§ **TASK OBJECTIVE**
Please print each entry below exactly as it reads.
(AVAILABLE DATA)
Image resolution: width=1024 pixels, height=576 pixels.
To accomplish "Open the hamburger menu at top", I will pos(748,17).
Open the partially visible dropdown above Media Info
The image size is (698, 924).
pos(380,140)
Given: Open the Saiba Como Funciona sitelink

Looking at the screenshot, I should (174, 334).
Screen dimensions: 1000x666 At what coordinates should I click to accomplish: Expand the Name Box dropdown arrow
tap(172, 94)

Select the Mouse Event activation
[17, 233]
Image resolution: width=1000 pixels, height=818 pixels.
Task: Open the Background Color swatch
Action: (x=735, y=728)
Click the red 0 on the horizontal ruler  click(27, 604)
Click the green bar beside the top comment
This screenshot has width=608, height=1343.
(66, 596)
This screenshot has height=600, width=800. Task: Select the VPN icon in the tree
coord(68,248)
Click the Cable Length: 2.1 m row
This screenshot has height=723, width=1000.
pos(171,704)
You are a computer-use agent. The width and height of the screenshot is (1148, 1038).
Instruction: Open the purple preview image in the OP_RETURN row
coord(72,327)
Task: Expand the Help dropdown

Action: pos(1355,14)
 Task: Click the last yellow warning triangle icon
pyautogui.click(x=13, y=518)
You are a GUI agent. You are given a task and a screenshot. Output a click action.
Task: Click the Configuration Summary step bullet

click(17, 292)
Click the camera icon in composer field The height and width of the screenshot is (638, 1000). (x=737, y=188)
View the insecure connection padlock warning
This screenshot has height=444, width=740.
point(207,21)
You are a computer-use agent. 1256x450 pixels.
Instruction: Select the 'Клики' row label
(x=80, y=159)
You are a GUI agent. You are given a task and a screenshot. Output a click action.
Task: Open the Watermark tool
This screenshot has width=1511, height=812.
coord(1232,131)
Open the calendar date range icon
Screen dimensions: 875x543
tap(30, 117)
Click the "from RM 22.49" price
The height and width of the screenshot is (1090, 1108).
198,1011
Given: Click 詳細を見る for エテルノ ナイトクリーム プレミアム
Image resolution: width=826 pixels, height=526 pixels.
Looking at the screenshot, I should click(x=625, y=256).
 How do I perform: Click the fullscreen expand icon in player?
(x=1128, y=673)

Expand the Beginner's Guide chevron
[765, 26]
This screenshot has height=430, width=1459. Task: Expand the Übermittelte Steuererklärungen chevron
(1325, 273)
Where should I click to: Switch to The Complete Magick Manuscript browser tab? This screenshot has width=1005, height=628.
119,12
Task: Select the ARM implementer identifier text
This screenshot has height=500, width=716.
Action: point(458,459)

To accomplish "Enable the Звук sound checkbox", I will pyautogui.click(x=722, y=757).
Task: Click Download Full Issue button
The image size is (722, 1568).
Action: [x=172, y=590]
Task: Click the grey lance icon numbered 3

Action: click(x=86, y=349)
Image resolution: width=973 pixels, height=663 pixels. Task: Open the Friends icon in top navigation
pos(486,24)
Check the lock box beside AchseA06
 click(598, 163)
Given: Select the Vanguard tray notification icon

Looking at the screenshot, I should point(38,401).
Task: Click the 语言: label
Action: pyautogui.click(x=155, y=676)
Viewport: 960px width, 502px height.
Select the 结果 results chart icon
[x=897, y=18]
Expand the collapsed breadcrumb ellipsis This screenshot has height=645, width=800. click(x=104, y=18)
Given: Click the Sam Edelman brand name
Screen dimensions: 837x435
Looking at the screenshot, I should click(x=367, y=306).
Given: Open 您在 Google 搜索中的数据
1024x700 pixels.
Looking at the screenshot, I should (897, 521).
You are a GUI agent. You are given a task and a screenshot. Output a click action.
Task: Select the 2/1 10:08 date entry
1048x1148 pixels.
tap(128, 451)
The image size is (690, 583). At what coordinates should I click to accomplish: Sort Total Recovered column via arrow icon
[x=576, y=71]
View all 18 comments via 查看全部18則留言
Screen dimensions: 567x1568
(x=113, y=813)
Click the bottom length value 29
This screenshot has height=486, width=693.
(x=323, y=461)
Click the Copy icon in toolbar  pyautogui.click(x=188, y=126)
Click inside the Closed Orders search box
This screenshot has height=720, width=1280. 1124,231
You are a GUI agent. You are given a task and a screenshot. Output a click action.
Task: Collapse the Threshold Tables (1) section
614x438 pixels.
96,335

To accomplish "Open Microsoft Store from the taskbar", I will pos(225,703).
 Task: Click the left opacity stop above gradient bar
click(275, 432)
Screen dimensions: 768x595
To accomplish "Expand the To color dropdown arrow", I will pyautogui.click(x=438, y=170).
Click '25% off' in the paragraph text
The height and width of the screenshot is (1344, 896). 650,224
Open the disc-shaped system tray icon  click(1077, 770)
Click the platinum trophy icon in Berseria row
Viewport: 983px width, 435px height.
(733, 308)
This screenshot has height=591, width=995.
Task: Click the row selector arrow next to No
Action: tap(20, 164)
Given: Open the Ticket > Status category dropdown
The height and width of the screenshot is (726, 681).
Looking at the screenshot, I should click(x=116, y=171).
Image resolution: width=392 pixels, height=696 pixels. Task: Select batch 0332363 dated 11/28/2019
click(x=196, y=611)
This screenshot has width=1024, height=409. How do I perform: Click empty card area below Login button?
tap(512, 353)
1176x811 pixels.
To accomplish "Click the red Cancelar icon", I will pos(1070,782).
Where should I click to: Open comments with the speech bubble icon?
(End AVAILABLE DATA)
§ **REPLY TO THE EXERCISE**
Image resolution: width=1024 pixels, height=576 pixels.
To accomplish "Open the hamburger menu at top", I will pos(748,17).
Open the partially visible dropdown above Media Info
The image size is (698, 924).
pos(380,140)
Given: Open the Saiba Como Funciona sitelink

Looking at the screenshot, I should (174, 334).
Screen dimensions: 1000x666 At what coordinates should I click to accomplish: Expand the Name Box dropdown arrow
tap(172, 94)

Select the Mouse Event activation
[17, 233]
Image resolution: width=1000 pixels, height=818 pixels.
Task: Open the Background Color swatch
Action: (x=735, y=728)
Click the red 0 on the horizontal ruler  click(27, 604)
Click the green bar beside the top comment
This screenshot has width=608, height=1343.
(66, 596)
This screenshot has height=600, width=800. Task: Select the VPN icon in the tree
coord(68,248)
Click the Cable Length: 2.1 m row
This screenshot has height=723, width=1000.
pos(171,704)
You are a computer-use agent. The width and height of the screenshot is (1148, 1038).
Instruction: Open the purple preview image in the OP_RETURN row
coord(72,327)
Task: Expand the Help dropdown

Action: pos(1355,14)
 Task: Click the last yellow warning triangle icon
pyautogui.click(x=13, y=518)
You are a GUI agent. You are given a task and a screenshot. Output a click action.
Task: Click the Configuration Summary step bullet

click(17, 292)
Click the camera icon in composer field The height and width of the screenshot is (638, 1000). (x=737, y=188)
View the insecure connection padlock warning
This screenshot has height=444, width=740.
point(207,21)
You are a computer-use agent. 1256x450 pixels.
Instruction: Select the 'Клики' row label
(x=80, y=159)
You are a GUI agent. You are given a task and a screenshot. Output a click action.
Task: Open the Watermark tool
This screenshot has width=1511, height=812.
coord(1232,131)
Open the calendar date range icon
Screen dimensions: 875x543
tap(30, 117)
Click the "from RM 22.49" price
The height and width of the screenshot is (1090, 1108).
198,1011
Given: Click 詳細を見る for エテルノ ナイトクリーム プレミアム
Image resolution: width=826 pixels, height=526 pixels.
Looking at the screenshot, I should click(x=625, y=256).
 How do I perform: Click the fullscreen expand icon in player?
(x=1128, y=673)

Expand the Beginner's Guide chevron
[765, 26]
This screenshot has height=430, width=1459. Task: Expand the Übermittelte Steuererklärungen chevron
(1325, 273)
Where should I click to: Switch to The Complete Magick Manuscript browser tab? This screenshot has width=1005, height=628.
119,12
Task: Select the ARM implementer identifier text
This screenshot has height=500, width=716.
Action: point(458,459)

To accomplish "Enable the Звук sound checkbox", I will pyautogui.click(x=722, y=757).
Task: Click Download Full Issue button
The image size is (722, 1568).
Action: [x=172, y=590]
Task: Click the grey lance icon numbered 3

Action: click(x=86, y=349)
Image resolution: width=973 pixels, height=663 pixels. Task: Open the Friends icon in top navigation
pos(486,24)
Check the lock box beside AchseA06
 click(598, 163)
Given: Select the Vanguard tray notification icon

Looking at the screenshot, I should point(38,401).
Task: Click the 语言: label
Action: pyautogui.click(x=155, y=676)
Viewport: 960px width, 502px height.
Select the 结果 results chart icon
[x=897, y=18]
Expand the collapsed breadcrumb ellipsis This screenshot has height=645, width=800. click(x=104, y=18)
Given: Click the Sam Edelman brand name
Screen dimensions: 837x435
Looking at the screenshot, I should click(x=367, y=306).
Given: Open 您在 Google 搜索中的数据
1024x700 pixels.
Looking at the screenshot, I should (897, 521).
You are a GUI agent. You are given a task and a screenshot. Output a click action.
Task: Select the 2/1 10:08 date entry
1048x1148 pixels.
tap(128, 451)
The image size is (690, 583). At what coordinates should I click to accomplish: Sort Total Recovered column via arrow icon
[x=576, y=71]
View all 18 comments via 查看全部18則留言
Screen dimensions: 567x1568
(x=113, y=813)
Click the bottom length value 29
This screenshot has height=486, width=693.
(x=323, y=461)
Click the Copy icon in toolbar  pyautogui.click(x=188, y=126)
Click inside the Closed Orders search box
This screenshot has height=720, width=1280. 1124,231
You are a GUI agent. You are given a task and a screenshot. Output a click action.
Task: Collapse the Threshold Tables (1) section
614x438 pixels.
96,335

To accomplish "Open Microsoft Store from the taskbar", I will pos(225,703).
 Task: Click the left opacity stop above gradient bar
click(275, 432)
Screen dimensions: 768x595
To accomplish "Expand the To color dropdown arrow", I will pyautogui.click(x=438, y=170).
Click '25% off' in the paragraph text
The height and width of the screenshot is (1344, 896). 650,224
Open the disc-shaped system tray icon  click(1077, 770)
Click the platinum trophy icon in Berseria row
Viewport: 983px width, 435px height.
(733, 308)
This screenshot has height=591, width=995.
Task: Click the row selector arrow next to No
Action: tap(20, 164)
Given: Open the Ticket > Status category dropdown
The height and width of the screenshot is (726, 681).
Looking at the screenshot, I should click(x=116, y=171).
Image resolution: width=392 pixels, height=696 pixels. Task: Select batch 0332363 dated 11/28/2019
click(x=196, y=611)
This screenshot has width=1024, height=409. How do I perform: Click empty card area below Login button?
tap(512, 353)
1176x811 pixels.
To accomplish "Click the red Cancelar icon", I will pos(1070,782).
Where should I click to: Open comments with the speech bubble icon?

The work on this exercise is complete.